Many employers who provide pension plans have shifted from the traditional defined benefit (DB) plan, where the employer takes on most of the risk of providing fixed retirement benefits, to defined contribution (DC) plans, where the employee bears all of the risks.
Although employers commonly enrol all eligible employees in DB plans, most DC plans are optional. Employees choose whether or not to participate.
A typical plan might allow you to contribute 3 – 5% of your salary, which would then be matched (up to 100%) by the employer. This is like getting an enhanced compound growth rate.
For example, if an employer matches 50 cents for every $1 contributed, that’s an automatic 50% return.
A Great West Life study showed that participation is around 80% in DC plans and 60% in Group RRSPs, with only 12% choosing to contribute the maximum allowable.
This leaves 20 – 40% of eligible employees not participating.
Why is that? You wouldn’t turn down a bonus, so why would someone leave this guaranteed money on the table?
Focus on present needs
Research has shown that lower income workers are less likely to participate in pension plans. Part-time workers and those who feel their positions are temporary often opt out.
Too many fund options
Your employer will offer you a variety of investment funds to choose from. You are responsible for making the choice.

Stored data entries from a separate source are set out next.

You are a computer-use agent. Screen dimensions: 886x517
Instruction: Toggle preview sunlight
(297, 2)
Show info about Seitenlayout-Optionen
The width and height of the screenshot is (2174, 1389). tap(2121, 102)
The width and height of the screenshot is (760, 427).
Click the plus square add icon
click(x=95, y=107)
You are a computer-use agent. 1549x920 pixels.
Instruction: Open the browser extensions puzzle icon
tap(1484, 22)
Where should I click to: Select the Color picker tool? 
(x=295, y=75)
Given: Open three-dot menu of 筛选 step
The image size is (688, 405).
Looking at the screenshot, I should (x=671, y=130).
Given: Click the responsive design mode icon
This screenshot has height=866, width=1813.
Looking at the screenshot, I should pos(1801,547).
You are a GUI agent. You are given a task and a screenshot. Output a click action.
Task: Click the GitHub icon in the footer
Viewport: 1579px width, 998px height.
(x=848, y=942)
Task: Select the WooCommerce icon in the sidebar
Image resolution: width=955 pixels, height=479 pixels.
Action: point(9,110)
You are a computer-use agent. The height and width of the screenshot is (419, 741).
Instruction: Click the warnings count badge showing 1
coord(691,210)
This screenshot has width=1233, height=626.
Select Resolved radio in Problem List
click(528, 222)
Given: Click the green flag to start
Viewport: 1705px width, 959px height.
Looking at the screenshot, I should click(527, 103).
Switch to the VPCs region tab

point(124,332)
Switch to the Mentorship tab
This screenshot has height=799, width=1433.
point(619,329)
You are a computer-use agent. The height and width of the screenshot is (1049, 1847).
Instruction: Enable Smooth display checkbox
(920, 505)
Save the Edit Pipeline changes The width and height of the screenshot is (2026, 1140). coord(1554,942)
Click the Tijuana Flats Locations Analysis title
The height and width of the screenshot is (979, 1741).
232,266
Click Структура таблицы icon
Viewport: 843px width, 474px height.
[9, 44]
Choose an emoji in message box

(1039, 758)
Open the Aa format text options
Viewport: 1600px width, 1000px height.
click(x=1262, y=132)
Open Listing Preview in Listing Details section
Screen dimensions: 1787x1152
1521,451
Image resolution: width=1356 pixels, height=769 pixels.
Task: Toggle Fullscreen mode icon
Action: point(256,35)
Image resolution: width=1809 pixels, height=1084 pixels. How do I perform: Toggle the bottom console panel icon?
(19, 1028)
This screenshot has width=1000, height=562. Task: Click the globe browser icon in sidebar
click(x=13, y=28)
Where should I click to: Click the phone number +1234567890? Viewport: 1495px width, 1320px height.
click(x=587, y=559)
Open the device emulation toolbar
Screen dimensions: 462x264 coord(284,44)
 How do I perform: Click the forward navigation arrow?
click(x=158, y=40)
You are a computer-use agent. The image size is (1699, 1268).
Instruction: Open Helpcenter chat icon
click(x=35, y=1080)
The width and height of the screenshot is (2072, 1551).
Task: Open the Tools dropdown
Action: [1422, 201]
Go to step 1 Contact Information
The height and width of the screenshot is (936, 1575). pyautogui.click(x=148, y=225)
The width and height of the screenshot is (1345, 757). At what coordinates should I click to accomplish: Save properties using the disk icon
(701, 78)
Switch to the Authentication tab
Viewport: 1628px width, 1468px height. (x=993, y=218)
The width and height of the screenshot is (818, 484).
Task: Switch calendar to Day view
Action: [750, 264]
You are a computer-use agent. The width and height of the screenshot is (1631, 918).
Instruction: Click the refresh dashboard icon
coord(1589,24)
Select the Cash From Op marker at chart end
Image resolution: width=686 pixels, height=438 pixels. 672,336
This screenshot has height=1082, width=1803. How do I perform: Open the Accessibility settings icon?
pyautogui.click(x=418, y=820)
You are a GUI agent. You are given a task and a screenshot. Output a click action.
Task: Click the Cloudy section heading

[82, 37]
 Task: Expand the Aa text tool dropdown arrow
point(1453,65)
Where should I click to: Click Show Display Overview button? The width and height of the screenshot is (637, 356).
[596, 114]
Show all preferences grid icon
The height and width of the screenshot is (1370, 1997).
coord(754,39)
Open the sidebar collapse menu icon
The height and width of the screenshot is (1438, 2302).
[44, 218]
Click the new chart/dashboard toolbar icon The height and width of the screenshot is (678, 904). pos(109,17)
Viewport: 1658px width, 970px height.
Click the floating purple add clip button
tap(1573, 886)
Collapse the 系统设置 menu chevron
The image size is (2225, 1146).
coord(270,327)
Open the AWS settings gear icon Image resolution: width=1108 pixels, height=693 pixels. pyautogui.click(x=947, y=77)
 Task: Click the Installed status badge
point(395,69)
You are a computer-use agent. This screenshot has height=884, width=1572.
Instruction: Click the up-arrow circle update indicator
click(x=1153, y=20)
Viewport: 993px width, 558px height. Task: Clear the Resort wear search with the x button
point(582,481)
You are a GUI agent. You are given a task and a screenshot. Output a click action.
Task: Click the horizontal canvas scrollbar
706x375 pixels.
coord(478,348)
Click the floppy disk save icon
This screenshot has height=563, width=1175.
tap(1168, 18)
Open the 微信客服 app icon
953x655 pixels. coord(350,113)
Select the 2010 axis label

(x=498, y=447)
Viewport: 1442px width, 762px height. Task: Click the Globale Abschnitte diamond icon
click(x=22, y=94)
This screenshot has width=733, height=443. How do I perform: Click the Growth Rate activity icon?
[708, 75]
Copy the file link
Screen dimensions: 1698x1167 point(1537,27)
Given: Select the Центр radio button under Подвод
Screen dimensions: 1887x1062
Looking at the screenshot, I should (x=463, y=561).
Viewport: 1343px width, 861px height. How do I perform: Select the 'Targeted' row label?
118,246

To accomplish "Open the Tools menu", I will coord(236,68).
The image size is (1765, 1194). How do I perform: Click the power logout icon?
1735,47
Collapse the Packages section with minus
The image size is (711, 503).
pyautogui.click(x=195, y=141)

In the past DC members were limited to very traditional and conservative investments – GICs, money market funds, fixed income options. It was not possible to achieve optimal diversification.
Now, plans have become much more diverse with many more options. The pension plan at one of my former places of employment had 110 funds to choose from.
When shown such a list, with only a brief description and past performance results, many employees become overwhelmed. They can’t make a decision and then ignore the whole process.
Not enough advice
Many employees are not confident they can make a good investment decision on their own because they have no support or advice.
A brochure about the products and a questionnaire to help assess risk tolerance is just not enough.
With defined contribution pension plans and group RRSPs becoming more the norm, employers need to make participation in these plans mandatory for all eligible full-time employees.
Related: Decoding your company pension plan
Retirement income will depend on the account balance at retirement and the performance of an investment will always carry some uncertainty. The final value is not guaranteed.
- Encourage early enrolment
- Promote meaningful contributions
- Provide appropriate investment choices
It is up to the employer to ensure employees have the necessary advice, support and education to make informed decisions. Most successful plans are ones with fewer investment options.
Employees should be equipped with the tools they need to create the desired outcome – a retirement with adequate income.